Eurozone Agrees to Future Bailout Fund
European finance ministers have decided to provide euro500 billion ($674 billion) for a new crisis fund that will come into force in 2013. The ministers "agreed on the provisional volume of euro500 billion , which will be revised every other year," said Jean Claude Juncker, the prime minister of Luxembourg who chairs the regular meetings of the 17 eurozone finance ministers.
Additional financing for the so-called European Stability Mechanism will come from the International Monetary Fund, which is already contributing one third of the region's existing euro750 billion crisis fund.
While Juncker did not say how much money will come from the IMF in the future, the European Union's Monetary Affairs Commissioner Olli Rehn said it was an "unwritten understanding" that the fund would provide 50 cents for every euro spent by the eurozone members.
The European Stability Mechanism will succeed the European Financial Stability Facility, the eurozone's euro440 billion contribution to the overall fund, in 2013.
While the decision on the new mechanism is a big step in showing that the currency union is prepared to stick by its weaker members, immediate investor concern centers on the eurozone's ability to deal with the existing crisis.
Ministers didn't reach a decision on boosting the size and powers of the exciting facility, which at the moment can only give about euro250 billion ($336 billion) in loans because of several capital buffers required to make the bonds it issues to raise money attractive to investors. Juncker said that the euro500 billion promised to the new mechanism will constitute its effective lending capacity and won't be diminished by capital buffers.

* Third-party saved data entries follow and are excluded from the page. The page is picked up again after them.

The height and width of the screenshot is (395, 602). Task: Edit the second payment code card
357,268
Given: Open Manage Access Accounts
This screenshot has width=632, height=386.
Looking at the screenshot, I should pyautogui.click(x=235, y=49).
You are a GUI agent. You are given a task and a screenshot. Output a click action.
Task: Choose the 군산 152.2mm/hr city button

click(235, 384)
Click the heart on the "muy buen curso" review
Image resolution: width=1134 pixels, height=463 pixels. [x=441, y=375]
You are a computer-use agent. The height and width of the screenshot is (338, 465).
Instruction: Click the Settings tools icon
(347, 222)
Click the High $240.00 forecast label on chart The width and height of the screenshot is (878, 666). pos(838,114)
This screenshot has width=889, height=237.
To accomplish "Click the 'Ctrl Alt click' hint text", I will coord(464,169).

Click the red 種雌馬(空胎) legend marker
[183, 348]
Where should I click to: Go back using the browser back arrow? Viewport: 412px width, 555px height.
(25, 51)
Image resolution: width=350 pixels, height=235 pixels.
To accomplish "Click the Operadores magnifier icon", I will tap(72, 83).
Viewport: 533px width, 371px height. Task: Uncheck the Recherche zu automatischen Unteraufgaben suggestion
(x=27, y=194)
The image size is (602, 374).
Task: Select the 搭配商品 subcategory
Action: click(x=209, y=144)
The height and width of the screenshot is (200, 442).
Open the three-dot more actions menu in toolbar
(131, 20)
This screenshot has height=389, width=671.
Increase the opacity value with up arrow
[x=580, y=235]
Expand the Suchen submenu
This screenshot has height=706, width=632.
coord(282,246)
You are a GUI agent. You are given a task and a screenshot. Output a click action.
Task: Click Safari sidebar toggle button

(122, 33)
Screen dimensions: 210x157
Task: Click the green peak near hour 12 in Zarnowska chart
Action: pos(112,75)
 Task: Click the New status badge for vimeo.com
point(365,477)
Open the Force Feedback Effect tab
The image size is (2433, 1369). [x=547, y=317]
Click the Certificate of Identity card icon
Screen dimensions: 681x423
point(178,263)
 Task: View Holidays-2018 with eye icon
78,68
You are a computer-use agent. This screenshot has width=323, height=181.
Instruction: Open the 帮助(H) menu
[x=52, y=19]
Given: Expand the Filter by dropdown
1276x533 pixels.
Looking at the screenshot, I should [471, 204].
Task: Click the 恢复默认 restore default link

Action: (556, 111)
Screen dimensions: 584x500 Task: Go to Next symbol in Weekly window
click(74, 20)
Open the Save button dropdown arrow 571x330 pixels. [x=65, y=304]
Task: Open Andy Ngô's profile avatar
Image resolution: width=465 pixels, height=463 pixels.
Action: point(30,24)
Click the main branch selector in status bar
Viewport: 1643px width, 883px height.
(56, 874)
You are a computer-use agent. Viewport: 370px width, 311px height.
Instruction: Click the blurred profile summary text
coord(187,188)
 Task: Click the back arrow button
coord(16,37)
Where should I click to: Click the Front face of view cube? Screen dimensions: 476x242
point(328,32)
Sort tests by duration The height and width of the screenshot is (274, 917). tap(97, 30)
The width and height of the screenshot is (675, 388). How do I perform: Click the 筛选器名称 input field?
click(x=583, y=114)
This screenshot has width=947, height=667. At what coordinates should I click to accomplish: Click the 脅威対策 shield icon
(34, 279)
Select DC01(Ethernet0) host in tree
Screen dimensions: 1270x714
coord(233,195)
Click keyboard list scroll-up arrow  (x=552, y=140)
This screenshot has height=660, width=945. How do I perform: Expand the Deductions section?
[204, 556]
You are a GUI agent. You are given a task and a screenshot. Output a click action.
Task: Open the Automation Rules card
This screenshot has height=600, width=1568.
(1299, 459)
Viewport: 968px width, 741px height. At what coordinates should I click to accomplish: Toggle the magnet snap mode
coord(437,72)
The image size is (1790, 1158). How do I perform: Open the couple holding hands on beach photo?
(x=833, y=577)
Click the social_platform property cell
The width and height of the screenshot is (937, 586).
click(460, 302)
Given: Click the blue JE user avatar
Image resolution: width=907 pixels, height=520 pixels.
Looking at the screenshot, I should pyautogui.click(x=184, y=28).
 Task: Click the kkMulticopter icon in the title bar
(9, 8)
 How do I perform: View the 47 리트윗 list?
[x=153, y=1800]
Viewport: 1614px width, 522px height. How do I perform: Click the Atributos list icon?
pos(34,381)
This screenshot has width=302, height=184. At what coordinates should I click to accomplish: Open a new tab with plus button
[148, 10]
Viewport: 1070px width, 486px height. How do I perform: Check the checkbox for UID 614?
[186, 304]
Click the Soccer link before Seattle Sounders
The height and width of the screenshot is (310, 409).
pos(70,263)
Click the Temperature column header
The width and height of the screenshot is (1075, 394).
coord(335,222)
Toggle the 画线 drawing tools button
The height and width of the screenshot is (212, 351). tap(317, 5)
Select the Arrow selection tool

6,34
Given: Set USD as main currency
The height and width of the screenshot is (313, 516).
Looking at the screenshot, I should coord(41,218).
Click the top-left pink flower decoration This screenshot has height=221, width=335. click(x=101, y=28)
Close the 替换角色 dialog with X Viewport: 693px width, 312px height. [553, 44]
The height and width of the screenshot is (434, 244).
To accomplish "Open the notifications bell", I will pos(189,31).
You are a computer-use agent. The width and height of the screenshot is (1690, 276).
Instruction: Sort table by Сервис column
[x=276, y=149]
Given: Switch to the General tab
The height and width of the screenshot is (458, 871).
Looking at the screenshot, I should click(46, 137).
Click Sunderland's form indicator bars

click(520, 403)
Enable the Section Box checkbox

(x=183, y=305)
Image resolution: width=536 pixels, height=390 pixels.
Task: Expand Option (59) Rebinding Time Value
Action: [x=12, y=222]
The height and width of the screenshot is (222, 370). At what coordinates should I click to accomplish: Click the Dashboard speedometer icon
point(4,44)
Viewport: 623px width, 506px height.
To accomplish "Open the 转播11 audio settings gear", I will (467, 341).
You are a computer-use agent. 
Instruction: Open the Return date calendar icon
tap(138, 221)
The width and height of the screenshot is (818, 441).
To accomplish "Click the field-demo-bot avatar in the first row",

Monday's meeting came amid renewed jitters on European bond markets. The interest rates on Portuguese government bonds were near euro-era highs, heightening speculation that the country might soon have to follow Greece and Ireland in seeking international help to service its rising debts.
"The situation on sovereign debt markets remains disturbing," Juncker told reporters. That statement echoed earlier comments from Luxembourg's finance minister Luc Frieden, who said Portuguese yields have been rising "probably because we are too slow in taking the relevant decisions."
His German counterpart Wolfgang Schaeuble, however, cautioned against rushing into new measures. "At the moment financial markets are so stable that it is probably better if we don't disturb them with unnecessary discussions," Schaeuble said.
Eurozone officials have promised to present a "comprehensive response" to the debt crisis by the end of March.
Obama Sends Congress $3.73 Trillion Budget
President Barack Obama sent Congress a $3.73 trillion budget that holds out the prospect of eventually bringing deficits under control through spending cuts and tax increases. But the fiscal blueprint largely ignores his own deficit commission's view that the nation is imperiled unless huge entitlement programs like Social Security and Medicare are slashed.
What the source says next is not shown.